== Exercise prompt ==
Print the data below line for line, from its first line through the line containing "point(12,286)", with both of those lines included.

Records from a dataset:
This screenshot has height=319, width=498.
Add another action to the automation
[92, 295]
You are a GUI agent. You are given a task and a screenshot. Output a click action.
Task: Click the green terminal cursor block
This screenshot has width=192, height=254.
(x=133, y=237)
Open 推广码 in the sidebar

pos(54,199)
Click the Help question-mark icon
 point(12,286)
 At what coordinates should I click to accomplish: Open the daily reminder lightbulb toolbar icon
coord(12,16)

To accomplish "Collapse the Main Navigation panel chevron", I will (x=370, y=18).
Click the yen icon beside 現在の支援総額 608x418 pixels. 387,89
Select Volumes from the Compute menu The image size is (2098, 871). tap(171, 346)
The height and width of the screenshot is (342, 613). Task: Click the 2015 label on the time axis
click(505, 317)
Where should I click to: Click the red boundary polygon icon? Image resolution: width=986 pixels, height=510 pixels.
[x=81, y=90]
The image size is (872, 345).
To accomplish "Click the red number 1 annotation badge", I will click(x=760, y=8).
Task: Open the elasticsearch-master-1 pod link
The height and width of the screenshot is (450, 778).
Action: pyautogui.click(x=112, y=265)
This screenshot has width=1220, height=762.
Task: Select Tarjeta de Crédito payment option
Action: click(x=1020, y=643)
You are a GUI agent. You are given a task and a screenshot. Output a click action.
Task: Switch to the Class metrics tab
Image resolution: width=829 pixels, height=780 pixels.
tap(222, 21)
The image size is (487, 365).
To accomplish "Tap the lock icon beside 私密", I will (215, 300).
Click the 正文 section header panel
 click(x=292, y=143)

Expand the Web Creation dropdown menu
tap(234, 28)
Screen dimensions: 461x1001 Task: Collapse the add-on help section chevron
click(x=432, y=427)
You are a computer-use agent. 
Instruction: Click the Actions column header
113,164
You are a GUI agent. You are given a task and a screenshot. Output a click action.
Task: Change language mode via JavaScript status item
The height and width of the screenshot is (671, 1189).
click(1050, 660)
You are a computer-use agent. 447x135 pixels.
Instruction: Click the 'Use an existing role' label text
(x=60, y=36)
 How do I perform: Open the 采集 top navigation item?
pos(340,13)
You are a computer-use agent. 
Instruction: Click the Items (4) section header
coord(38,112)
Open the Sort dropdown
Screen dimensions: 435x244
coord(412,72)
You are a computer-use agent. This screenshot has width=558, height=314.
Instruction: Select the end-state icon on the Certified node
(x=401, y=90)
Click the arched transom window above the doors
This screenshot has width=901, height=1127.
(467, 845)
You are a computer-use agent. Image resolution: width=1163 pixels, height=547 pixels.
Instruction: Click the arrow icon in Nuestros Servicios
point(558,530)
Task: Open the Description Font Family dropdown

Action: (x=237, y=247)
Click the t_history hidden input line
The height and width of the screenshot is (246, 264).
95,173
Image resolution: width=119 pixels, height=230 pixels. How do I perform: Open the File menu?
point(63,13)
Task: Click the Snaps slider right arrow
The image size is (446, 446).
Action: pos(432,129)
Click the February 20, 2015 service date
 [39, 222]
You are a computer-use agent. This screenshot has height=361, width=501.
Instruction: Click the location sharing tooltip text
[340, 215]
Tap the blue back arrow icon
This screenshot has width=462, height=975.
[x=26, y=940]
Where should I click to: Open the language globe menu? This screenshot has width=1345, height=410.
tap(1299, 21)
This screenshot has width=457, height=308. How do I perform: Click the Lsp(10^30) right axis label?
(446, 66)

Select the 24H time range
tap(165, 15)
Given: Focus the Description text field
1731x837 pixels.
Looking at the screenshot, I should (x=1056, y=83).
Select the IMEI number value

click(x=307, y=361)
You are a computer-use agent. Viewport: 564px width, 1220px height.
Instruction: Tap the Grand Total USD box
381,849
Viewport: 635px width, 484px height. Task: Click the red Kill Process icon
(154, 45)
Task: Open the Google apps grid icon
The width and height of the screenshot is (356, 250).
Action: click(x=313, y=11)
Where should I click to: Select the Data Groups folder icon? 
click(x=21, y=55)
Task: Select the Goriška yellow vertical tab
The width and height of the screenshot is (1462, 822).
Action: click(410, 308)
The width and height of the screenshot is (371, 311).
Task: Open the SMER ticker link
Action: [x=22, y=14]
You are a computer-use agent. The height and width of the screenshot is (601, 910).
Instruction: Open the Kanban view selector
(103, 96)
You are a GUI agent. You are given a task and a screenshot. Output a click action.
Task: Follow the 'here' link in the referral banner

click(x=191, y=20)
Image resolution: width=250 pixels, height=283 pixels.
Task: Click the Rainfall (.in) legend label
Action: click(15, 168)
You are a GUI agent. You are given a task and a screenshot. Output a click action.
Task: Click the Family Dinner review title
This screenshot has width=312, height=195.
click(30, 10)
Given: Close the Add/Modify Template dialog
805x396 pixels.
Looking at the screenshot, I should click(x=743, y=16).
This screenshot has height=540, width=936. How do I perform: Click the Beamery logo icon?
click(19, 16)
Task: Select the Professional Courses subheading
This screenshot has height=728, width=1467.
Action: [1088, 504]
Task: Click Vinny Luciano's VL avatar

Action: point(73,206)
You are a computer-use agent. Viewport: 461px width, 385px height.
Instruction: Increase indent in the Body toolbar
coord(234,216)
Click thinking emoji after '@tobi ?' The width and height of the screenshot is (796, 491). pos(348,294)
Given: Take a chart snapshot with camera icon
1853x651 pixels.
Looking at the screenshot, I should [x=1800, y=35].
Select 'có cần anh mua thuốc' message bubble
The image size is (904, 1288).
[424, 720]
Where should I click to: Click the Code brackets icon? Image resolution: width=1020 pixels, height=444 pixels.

== Right answer ==
This screenshot has height=319, width=498.
Add another action to the automation
[92, 295]
You are a GUI agent. You are given a task and a screenshot. Output a click action.
Task: Click the green terminal cursor block
This screenshot has width=192, height=254.
(x=133, y=237)
Open 推广码 in the sidebar

pos(54,199)
Click the Help question-mark icon
 point(12,286)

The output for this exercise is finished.